• _Stored data_:
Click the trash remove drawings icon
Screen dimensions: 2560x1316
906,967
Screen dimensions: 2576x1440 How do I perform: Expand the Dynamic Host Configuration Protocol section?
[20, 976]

• _Task item_: Transcribe all of the data above, keeping each line exactly as it stands.

• _Response to this task_:
Click the trash remove drawings icon
Screen dimensions: 2560x1316
906,967
Screen dimensions: 2576x1440 How do I perform: Expand the Dynamic Host Configuration Protocol section?
[20, 976]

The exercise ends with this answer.